PROMPT: In the records below, how many lines hold the word "target"? Give only the number.

(Data entries)
=== Section Start ===

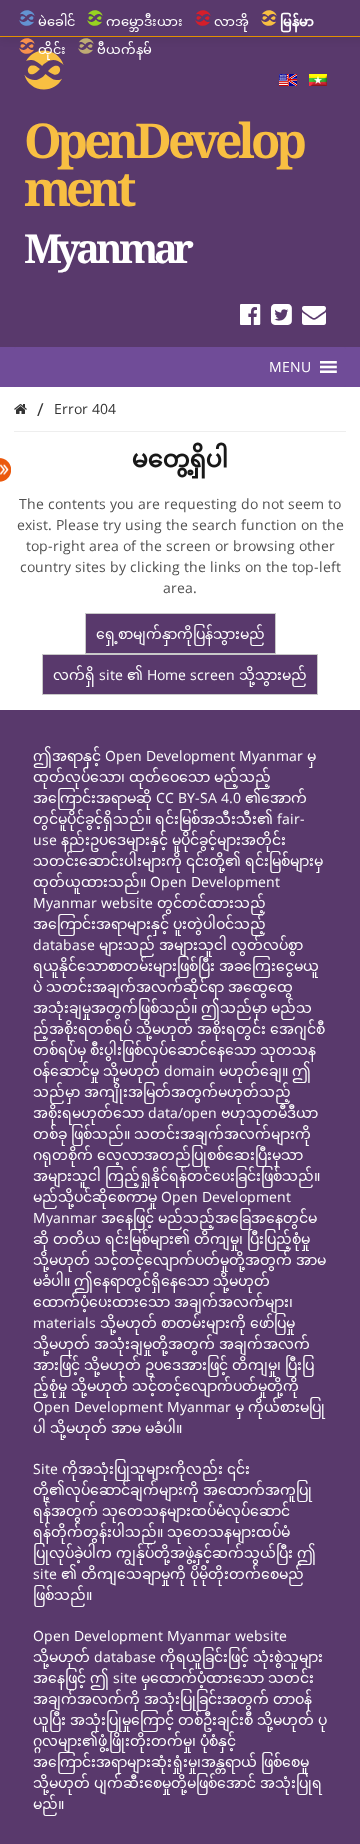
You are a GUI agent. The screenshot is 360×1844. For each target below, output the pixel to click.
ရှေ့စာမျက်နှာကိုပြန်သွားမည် (180, 633)
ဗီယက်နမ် (124, 49)
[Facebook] (250, 317)
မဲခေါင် (56, 21)
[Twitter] (281, 317)
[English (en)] (288, 81)
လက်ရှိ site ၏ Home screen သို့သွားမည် (180, 674)
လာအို (231, 21)
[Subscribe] (314, 317)
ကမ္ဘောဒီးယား (144, 21)
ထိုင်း (52, 49)
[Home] (20, 408)
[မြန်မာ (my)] (318, 81)
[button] (290, 367)
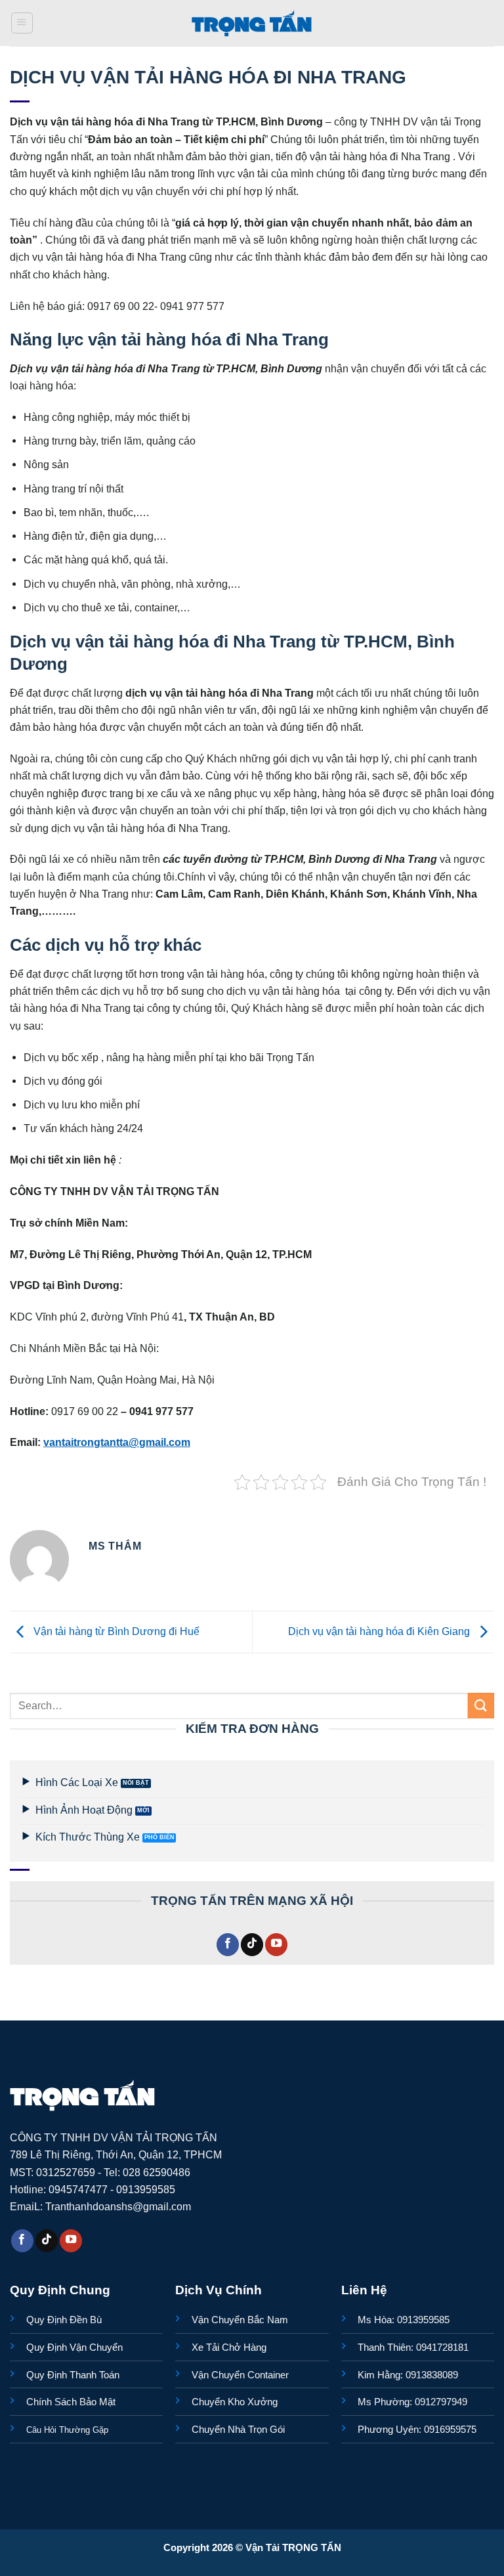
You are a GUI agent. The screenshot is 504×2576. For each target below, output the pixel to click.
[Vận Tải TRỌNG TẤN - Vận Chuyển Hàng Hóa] (252, 23)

=== Section End ===

ANSWER TO THIS TASK: 2